::: SUPPLIED RECORDS :::

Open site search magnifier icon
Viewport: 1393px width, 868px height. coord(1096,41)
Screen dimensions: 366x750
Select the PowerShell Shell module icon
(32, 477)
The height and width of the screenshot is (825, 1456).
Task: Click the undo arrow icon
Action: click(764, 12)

:::

◆ **WORK TO COMPLETE**
Each line of the listing should be echoed back exactly.

◆ **SOLUTION FOR THIS TASK**
Open site search magnifier icon
Viewport: 1393px width, 868px height. coord(1096,41)
Screen dimensions: 366x750
Select the PowerShell Shell module icon
(32, 477)
The height and width of the screenshot is (825, 1456).
Task: Click the undo arrow icon
Action: click(764, 12)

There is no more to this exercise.